In the original version of Fernet, multiple competing proposals could enter the proving phase. Read more about the rationale for this change here.
The sequencer with the highest score in the proposal phase must then upload the block contents to either L1 or a verifiable DA layer. This guarantees that the next sequencer will have all data available to start building the next block, and clients will have the updated state to create new txs upon. It should be safe to assume that, in the happy path, this block would be proven and become final, so this provides early soft finality to transactions in the L2.
This phase is a recent addition and a detour from the original version of Fernet. Read more about the rationale for this addition here.
Should the leading sequencer fail to reveal the block contents, we flag that block as skipped, and the next sequencer is expected to build from the previous one. We could consider this to be a slashing condition for the sequencer.
During this phase, provers work to assemble an aggregated proof of the winning block. Before the end of this phase, it is expected for the block proof to be published to L1 for verification.
Prover selection is still being worked on and out of scope of this sequencer selection protocol.
Once the proof for the winning block is submitted to L1, the block becomes final, assuming its parent block in the chain is also final.

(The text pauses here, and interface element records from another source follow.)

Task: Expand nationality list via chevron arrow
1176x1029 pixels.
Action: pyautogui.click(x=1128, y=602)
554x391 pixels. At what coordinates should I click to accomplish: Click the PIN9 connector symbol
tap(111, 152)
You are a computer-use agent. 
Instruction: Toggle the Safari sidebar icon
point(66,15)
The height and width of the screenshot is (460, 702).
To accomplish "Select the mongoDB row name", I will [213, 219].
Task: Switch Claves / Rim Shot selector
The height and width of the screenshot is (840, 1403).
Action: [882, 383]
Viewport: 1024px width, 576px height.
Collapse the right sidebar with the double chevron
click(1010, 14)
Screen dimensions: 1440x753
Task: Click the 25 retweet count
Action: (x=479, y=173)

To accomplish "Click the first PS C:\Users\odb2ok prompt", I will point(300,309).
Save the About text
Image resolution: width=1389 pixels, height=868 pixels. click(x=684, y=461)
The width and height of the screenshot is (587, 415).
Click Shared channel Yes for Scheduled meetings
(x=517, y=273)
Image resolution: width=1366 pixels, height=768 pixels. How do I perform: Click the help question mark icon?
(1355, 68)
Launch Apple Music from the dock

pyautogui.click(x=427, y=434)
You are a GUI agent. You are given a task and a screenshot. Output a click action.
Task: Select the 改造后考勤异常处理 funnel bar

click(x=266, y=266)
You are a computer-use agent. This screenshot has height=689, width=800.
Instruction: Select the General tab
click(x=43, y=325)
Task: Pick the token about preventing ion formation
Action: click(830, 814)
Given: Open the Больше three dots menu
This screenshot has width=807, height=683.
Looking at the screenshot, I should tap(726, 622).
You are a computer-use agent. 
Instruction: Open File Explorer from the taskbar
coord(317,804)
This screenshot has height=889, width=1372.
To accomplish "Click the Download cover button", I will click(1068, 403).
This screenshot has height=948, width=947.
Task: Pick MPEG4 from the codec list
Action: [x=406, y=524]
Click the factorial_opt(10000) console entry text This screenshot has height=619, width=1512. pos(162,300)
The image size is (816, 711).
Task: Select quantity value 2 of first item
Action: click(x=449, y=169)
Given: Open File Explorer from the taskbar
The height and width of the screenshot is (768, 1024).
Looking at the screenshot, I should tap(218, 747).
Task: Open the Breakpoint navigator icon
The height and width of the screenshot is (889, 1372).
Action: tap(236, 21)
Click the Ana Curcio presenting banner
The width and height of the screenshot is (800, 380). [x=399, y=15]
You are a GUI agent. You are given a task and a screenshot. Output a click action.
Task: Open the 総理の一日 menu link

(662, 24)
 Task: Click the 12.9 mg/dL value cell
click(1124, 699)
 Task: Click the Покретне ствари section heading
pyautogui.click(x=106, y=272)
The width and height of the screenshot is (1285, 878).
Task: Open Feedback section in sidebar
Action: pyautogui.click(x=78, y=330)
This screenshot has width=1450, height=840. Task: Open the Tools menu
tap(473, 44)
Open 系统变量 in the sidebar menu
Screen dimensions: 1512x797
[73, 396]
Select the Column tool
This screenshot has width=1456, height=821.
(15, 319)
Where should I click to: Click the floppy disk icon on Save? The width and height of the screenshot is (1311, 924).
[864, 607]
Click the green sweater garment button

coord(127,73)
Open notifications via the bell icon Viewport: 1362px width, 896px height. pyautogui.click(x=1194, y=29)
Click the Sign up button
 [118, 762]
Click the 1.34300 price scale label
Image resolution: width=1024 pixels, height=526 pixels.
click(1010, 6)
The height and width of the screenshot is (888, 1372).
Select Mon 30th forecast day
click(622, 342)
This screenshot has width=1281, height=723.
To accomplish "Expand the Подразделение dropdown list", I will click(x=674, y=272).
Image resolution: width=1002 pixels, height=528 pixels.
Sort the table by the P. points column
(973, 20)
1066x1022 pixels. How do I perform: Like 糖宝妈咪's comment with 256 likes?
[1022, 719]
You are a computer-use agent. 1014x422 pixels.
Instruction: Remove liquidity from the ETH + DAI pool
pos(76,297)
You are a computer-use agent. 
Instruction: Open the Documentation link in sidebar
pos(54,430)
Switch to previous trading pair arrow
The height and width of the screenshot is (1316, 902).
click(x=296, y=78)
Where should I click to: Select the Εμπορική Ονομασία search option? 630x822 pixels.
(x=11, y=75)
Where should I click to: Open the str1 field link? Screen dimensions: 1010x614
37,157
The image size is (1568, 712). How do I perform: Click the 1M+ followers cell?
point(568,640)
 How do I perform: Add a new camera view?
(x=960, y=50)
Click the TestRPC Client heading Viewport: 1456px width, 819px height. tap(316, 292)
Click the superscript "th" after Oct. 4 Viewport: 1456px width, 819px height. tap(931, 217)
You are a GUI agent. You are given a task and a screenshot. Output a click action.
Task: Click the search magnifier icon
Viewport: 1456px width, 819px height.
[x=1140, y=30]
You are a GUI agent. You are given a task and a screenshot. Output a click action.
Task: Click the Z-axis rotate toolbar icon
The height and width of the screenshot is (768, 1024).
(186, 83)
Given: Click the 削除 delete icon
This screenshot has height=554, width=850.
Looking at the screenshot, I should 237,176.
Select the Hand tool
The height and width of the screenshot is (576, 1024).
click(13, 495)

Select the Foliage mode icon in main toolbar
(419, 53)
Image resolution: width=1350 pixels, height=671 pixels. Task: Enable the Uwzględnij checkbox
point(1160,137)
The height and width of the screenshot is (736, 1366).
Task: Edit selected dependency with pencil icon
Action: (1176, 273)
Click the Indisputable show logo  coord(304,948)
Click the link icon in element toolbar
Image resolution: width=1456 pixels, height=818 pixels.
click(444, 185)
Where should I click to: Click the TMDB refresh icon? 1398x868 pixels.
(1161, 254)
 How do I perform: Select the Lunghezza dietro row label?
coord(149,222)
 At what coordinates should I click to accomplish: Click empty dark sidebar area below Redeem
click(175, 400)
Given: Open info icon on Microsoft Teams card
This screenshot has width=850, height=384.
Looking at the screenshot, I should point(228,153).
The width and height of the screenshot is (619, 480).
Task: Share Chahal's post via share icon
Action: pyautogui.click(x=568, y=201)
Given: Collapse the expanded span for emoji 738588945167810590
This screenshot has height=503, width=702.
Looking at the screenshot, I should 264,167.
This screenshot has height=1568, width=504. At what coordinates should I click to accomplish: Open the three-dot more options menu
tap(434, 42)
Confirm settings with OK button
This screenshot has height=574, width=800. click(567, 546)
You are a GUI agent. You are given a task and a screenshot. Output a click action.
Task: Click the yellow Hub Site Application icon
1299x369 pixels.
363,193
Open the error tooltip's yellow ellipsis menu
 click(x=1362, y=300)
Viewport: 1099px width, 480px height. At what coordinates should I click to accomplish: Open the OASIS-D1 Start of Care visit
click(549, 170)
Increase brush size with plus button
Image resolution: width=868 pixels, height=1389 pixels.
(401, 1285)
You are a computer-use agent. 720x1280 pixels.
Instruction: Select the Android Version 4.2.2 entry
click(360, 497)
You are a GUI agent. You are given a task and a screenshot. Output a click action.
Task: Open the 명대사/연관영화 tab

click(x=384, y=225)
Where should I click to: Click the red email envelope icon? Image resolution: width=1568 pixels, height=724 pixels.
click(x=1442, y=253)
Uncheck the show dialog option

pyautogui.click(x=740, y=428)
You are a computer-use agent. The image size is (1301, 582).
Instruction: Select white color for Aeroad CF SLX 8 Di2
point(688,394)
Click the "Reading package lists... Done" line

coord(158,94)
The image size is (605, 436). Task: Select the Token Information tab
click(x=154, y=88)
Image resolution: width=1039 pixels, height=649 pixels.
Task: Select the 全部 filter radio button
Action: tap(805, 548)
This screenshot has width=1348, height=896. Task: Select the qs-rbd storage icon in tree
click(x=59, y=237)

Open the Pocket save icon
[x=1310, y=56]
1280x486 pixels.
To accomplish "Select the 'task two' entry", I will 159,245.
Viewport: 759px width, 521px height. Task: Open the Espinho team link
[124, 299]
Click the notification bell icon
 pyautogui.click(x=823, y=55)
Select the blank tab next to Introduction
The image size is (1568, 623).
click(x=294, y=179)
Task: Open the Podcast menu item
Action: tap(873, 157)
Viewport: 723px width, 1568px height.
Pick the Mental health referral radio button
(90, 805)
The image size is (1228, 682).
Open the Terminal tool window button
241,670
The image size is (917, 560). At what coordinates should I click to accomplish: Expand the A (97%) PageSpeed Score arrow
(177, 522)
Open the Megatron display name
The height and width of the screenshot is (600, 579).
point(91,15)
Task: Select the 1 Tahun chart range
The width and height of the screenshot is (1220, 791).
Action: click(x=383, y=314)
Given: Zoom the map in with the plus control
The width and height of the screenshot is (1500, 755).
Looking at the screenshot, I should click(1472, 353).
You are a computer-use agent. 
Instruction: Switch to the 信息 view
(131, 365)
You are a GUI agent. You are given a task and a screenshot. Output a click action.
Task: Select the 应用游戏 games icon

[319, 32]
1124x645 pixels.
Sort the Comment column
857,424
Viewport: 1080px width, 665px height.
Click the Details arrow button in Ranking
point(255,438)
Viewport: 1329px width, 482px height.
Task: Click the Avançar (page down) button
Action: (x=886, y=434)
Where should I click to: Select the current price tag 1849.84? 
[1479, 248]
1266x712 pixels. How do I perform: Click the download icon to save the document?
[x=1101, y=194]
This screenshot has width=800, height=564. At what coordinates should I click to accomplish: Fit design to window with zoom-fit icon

This triggers payouts to sequencer and provers (if applicable depending on the proving network design).
Canonical block selection:
- Has been proven during the proving phase.
- Its contents have been submitted to the DA layer in the reveal phase.
- It had the highest score on the proposal phase.
- Its referenced previous block is also canonical.
The cycle for block N+1 (ie from the start of the proposal phase until the end of the proving phase) can start at the end of block N reveal phase, where the network has all data available on L1 or a DA to construct the next block.
The only way to trigger an L2 reorg (without an L1 one) is if block N is revealed but doesn't get proven. In this case, all subsequent blocks become invalidated and the chain needs to restart from block N-1.
To mitigate the effect of wasted effort by all sequencers from block N+1 until the reorg, we could implement uncle rewards for these sequencers. And if we are comfortable with slashing, take those rewards out of the pocket of the sequencer that failed to finalise their block.
Read more approaches to batching here.
As an extension to the protocol, we can bake in batching of multiple blocks. Rather than creating one proof per block, we can aggregate multiple blocks into a single proof, in order to amortise the cost of verifying the root rollup ZKP on L1, thus reducing fees.
The tradeoff in batching is delayed finalisation: if we are not posting proofs to L1 for every block, then the network needs to wait until the batch proof is submitted for finalisation. This can also lead to deeper L2 reorgs.
In a batching model, proving for each block happens immediately as the block is revealed, same as usual. But the resulting proof is not submitted to L1: instead, it is aggregated into the proof of the next block.
Here all individual block proofs are valid as candidates to finalise the current batch. This opens the door to dynamic batch sizes, so the proof could be verified on L1 when it's economically convenient.